С этой системой не сладить отчетами чиновников о доходах и расходах, поскольку проверять эти отчеты призваны точно такие же чиновники, ответственные перед начальством, а не перед обществом. Не исправить дело ужесточением наказаний и нагромождением контролирующих органов. И они, и правоохранительные и судебные инстанции глубоко поражены метастазами коррупции. И потому ни с коррупцией, ни с преступностью эффективно бороться не в состоянии.

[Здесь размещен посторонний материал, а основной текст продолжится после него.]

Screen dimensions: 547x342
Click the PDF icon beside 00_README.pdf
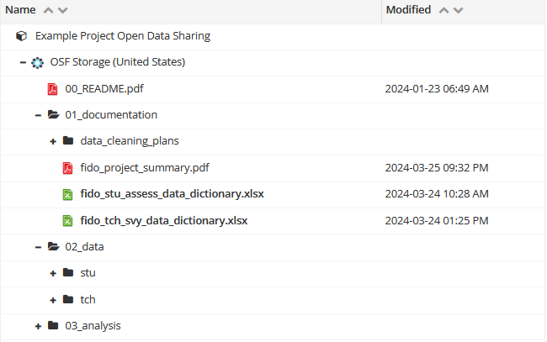click(x=53, y=89)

Многие животрепещущие проблемы современной России, не находящие эффективного решения, производны от засилья неконтролируемой бюрократии. Сюда относится однобокая экспортно-сырьевая экономика, социальная стратификация, высокая преступность, непрекращающийся терроризм на Северном Кавказе, демографический спад и этническая напряженность. Это и развал жилищно-коммунального хозяйства, растущее научно-техническое отставание от передовых держав, кризис образования, здравоохранения и культуры, стагнация оборонной промышленности. И вдобавок ко всему – тяжелая болезнь в форме коррупции, которая до основания разъедает общество и государство, выхолащивает и извращает любые благие законы, начинания и проекты.
Существует только один путь решения проблемы: более или менее открытая рыночная экономика и нетоталитарная политическая система. Никакого особого российского «велосипеда» тут не изобрести. На этом пути необходимы разумное и сбалансированное разделение властей, при котором только и могут существовать независимый суд, арбитраж и избирательные комиссии. Здесь требуются честные выборы, чтобы законодательные институты адекватно отражали общественные интересы и контролировали бюрократию. Этот путь предлагает регулярную сменяемость высших должностных лиц, безо всяких изъятий, всемерное развитие свободных СМИ и законопослушных общественных организаций. То же самое, в принципе, необходимо для обуздания коррупции. В этом нет ничего удивительного: первопричина обострения главных проблем России одна – засилье и всесилье государственно-монополистической системы в экономике и политике.